▶ **WORK TO COMPLETE**:
Count the lines below that contain the string "should", matching case exactly, and reply with only that number.

▶ **DATA SHOWN**:

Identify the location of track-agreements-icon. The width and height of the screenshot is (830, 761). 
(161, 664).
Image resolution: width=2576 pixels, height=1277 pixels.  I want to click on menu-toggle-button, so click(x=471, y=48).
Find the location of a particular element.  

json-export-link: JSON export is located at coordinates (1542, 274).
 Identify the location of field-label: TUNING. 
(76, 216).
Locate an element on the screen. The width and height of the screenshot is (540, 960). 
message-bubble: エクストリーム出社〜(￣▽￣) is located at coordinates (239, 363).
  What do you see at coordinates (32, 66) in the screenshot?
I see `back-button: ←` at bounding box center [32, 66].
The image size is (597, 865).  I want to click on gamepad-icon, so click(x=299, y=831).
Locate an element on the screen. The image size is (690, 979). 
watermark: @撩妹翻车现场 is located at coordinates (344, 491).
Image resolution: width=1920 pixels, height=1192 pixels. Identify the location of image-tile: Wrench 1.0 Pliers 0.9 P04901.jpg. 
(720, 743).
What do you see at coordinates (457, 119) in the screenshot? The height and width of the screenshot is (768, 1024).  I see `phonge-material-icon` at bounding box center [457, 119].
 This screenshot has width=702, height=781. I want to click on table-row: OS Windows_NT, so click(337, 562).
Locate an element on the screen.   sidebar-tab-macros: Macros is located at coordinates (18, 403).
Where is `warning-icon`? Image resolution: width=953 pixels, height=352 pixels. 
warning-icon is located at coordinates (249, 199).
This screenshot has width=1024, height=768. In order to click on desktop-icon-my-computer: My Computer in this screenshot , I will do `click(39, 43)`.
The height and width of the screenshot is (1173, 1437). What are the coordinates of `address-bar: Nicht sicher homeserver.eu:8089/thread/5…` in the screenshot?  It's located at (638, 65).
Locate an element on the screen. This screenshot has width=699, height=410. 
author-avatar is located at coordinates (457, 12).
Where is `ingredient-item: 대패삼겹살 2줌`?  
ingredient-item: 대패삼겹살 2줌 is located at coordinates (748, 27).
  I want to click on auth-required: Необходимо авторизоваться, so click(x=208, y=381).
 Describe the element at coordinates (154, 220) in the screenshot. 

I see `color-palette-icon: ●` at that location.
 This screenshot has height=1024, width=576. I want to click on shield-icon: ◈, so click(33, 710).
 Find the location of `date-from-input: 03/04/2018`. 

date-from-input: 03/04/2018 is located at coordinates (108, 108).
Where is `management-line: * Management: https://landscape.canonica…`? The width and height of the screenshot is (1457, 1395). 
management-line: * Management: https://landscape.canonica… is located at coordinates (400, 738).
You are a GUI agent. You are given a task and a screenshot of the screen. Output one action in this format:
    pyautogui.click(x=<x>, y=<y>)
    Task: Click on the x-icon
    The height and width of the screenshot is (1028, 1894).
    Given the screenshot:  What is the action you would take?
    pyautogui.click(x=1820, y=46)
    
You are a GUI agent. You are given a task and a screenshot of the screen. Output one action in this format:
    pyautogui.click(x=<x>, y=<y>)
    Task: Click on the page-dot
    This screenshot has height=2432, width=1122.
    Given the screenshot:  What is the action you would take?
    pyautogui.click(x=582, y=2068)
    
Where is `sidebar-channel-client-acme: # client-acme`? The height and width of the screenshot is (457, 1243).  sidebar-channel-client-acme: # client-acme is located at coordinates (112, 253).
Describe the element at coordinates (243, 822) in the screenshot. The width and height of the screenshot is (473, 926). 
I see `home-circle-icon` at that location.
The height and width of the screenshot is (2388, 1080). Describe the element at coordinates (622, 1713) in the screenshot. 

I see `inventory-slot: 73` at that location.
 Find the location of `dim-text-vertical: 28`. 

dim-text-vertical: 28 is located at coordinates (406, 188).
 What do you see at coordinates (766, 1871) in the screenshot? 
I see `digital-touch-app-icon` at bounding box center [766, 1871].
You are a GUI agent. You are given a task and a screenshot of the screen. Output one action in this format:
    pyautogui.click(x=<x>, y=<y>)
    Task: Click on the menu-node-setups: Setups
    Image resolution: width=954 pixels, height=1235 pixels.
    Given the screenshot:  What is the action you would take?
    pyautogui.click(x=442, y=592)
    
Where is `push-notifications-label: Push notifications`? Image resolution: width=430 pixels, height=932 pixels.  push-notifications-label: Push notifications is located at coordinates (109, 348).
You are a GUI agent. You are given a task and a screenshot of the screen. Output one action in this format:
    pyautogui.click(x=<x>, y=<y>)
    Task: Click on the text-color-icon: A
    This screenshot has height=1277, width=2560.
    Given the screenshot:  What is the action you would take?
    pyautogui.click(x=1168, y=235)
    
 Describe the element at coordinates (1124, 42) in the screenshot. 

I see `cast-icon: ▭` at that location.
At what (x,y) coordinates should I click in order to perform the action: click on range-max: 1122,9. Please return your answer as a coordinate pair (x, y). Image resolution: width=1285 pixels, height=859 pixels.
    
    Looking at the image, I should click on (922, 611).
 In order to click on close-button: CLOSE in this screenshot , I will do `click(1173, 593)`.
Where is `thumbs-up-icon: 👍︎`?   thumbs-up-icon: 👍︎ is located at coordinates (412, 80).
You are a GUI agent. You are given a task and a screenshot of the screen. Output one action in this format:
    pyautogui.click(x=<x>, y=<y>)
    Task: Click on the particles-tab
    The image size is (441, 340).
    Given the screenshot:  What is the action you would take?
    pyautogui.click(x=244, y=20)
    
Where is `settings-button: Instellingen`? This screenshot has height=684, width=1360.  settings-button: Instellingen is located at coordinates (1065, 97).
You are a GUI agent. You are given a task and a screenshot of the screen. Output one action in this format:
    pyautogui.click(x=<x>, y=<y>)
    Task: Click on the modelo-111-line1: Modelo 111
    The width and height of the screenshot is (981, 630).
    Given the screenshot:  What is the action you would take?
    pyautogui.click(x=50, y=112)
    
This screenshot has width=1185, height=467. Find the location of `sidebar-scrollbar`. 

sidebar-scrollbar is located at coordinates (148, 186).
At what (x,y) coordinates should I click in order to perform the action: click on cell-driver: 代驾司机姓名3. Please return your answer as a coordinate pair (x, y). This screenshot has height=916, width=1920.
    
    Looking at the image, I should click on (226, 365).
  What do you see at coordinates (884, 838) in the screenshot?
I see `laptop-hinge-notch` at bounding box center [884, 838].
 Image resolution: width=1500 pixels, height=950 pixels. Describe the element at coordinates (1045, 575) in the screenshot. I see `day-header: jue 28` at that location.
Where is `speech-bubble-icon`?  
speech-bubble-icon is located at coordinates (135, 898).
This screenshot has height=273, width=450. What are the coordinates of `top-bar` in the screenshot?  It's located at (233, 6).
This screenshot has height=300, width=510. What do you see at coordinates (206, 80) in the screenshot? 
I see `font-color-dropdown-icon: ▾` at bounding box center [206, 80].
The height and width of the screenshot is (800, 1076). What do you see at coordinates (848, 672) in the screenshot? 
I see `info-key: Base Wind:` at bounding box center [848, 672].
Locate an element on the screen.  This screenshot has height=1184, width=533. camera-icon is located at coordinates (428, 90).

▶ **REPLY**:
4